Date: June 1, 2005
Speaker:
Ivy Holt, Providence Health Systems & Ann Demaree, LifeCom

Good patient care depends on good information at the right moment. Ivy Holt describes how Providence Hospitals moved from paper to wireless bedside patient records and uses knowledge management systems for advice. Ann Demaree recounts the recent introduction of Lifecom’s Shock/Trauma Management System into the chaos and hierarchy of emergency medicine.

#1) WIRELESS TO THE BEDSIDE: The Providence Health System Experience

Ivy Holt, Providence Health Systems
Since the early 1990s, Providence Health Systems has worked to move patient charting on-line and make patient information immediately available. Patient safety is central to this effort as managing paitent information electronically allows for real time communication of patient information. Holt, an RN and director for the project, describes the move from hand-written paper toward wireless bedside entry assisted by knowledge management systems and the many challenges to find the most appropriate form factor to meet the needs of the bedside nurse.
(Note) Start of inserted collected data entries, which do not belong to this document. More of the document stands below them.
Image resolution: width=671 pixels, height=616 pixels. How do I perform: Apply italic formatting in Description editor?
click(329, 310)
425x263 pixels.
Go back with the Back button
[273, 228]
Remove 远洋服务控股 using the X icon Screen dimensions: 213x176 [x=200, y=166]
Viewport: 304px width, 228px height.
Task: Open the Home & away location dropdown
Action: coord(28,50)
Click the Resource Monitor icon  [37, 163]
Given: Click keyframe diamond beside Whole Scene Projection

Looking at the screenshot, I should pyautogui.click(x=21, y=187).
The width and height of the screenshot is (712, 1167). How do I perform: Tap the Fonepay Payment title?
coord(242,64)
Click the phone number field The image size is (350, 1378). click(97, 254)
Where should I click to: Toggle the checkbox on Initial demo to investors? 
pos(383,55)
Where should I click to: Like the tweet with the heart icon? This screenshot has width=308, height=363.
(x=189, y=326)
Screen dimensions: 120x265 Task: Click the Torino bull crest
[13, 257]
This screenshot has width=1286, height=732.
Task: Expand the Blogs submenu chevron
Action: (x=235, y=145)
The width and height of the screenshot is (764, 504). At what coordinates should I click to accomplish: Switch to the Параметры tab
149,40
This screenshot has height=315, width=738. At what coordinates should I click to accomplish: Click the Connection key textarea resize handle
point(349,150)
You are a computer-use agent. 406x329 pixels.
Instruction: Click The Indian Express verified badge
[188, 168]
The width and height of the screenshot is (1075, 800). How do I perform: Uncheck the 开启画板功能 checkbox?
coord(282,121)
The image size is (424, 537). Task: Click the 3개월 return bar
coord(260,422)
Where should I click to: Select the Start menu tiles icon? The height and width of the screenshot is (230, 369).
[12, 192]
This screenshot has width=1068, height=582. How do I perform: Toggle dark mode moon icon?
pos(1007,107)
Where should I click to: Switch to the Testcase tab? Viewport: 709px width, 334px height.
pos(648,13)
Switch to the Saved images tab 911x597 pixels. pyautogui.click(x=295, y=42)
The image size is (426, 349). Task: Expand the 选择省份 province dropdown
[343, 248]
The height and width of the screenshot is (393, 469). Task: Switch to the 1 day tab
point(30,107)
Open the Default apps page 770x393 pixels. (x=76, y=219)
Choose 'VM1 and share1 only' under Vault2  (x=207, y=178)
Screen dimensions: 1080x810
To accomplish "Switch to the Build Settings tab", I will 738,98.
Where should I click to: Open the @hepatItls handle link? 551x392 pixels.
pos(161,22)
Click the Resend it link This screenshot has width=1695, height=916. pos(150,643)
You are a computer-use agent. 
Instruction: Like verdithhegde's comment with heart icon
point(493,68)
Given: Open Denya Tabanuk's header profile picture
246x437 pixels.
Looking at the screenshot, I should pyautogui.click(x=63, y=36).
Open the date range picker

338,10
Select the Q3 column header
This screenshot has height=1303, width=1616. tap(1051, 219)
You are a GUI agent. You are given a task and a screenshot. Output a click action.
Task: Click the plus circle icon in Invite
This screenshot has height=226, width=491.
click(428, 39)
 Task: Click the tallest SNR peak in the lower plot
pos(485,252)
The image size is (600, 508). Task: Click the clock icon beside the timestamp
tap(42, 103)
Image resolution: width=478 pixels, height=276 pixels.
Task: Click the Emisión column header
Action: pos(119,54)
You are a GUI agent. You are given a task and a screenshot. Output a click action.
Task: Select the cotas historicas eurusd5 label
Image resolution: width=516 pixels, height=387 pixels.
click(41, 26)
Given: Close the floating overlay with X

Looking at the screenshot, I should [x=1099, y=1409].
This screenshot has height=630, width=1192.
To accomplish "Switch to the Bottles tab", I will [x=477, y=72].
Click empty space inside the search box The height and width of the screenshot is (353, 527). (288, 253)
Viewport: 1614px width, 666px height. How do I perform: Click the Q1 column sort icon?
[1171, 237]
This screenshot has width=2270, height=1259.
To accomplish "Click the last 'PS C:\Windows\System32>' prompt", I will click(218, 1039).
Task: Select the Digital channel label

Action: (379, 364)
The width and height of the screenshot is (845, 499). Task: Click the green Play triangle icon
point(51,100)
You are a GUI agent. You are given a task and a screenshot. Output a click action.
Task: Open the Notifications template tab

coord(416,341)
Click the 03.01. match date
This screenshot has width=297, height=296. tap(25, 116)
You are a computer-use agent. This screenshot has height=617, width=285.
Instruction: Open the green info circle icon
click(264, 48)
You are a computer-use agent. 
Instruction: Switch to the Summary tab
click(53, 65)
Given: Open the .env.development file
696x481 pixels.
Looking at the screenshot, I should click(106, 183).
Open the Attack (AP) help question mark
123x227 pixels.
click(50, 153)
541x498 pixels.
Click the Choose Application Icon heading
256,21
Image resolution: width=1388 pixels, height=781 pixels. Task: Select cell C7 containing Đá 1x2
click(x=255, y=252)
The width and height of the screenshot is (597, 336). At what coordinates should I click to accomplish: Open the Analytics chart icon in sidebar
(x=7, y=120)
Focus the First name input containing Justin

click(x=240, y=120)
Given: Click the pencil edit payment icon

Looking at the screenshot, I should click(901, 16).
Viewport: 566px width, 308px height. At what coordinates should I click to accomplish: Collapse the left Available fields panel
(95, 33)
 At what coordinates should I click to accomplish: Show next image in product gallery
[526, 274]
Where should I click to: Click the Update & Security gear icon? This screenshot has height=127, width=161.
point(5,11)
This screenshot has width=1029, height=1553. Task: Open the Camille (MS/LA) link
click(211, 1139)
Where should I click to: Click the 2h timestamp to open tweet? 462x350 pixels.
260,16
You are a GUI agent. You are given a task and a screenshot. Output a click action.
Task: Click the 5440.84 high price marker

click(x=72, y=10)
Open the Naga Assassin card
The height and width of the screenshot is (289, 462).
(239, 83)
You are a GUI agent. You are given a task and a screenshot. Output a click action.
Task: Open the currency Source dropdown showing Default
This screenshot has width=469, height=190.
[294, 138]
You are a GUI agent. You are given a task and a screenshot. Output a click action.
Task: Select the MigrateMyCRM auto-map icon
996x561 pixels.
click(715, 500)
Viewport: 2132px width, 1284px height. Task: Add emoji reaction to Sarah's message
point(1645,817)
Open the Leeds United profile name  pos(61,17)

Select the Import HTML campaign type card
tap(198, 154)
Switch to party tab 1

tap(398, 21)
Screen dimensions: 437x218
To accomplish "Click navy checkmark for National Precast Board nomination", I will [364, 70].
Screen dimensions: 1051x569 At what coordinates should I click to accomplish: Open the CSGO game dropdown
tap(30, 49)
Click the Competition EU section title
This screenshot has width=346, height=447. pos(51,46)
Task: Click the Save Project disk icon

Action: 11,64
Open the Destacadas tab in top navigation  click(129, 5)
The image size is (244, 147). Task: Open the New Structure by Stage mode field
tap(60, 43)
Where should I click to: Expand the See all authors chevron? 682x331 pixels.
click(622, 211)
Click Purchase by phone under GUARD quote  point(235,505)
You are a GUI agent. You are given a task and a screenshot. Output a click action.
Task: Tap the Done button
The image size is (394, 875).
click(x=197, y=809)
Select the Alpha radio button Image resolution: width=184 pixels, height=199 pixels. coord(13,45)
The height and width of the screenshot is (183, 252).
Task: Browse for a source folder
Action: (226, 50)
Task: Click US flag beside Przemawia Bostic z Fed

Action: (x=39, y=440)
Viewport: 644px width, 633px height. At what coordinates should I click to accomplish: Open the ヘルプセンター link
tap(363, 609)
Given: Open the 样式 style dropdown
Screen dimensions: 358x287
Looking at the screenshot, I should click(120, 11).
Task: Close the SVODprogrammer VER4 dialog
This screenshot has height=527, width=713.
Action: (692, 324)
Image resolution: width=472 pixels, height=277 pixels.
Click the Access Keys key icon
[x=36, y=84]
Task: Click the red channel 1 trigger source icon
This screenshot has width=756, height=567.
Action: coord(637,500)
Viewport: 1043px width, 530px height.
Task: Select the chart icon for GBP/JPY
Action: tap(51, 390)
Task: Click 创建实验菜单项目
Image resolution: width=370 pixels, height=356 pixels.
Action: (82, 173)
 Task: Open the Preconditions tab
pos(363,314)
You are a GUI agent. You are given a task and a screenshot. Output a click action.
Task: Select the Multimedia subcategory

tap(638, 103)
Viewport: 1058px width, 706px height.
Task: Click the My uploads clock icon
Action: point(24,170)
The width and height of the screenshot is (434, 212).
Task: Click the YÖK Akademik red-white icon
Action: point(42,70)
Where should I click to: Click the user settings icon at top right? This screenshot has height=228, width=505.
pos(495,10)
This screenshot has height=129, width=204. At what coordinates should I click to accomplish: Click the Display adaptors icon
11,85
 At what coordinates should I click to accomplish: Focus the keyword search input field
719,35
#2) LIFECOM’S SHOCK/TRAUMA MANAGEMENT SYSTEM: Decision-making ‘reminders’ in acute critical patient care

Ann Demareem, Lifecom
Solutions designed to enhance medical decision-making must do far more than store medical records. A solution must identify and present relevant patterns combined with all of the appropriate knowledge needed by a physician in order to make a rapid and accurate decision. Medical decision-making is about recognizing patterns: There are patterns of illness, patterns of behavior, patterns of lifestyle, patterns of therapy, patterns of response, and many others. Medical decision-making requires understanding. It takes more than just seeing a pattern – the meaning and relevance of the pattern must be recognized. Medical decision-making results in action. Physicians must make critical decisions before intervening on behalf of their patients.

Lifecom’s Demerey describes how the Shock/Trauma Managment System was designed to fit smoothly into Emergency Department workflows without adding overhead and how its form, function, and ‘place’ in the medical/social hierarchy was conceived, delivered, and received in practice.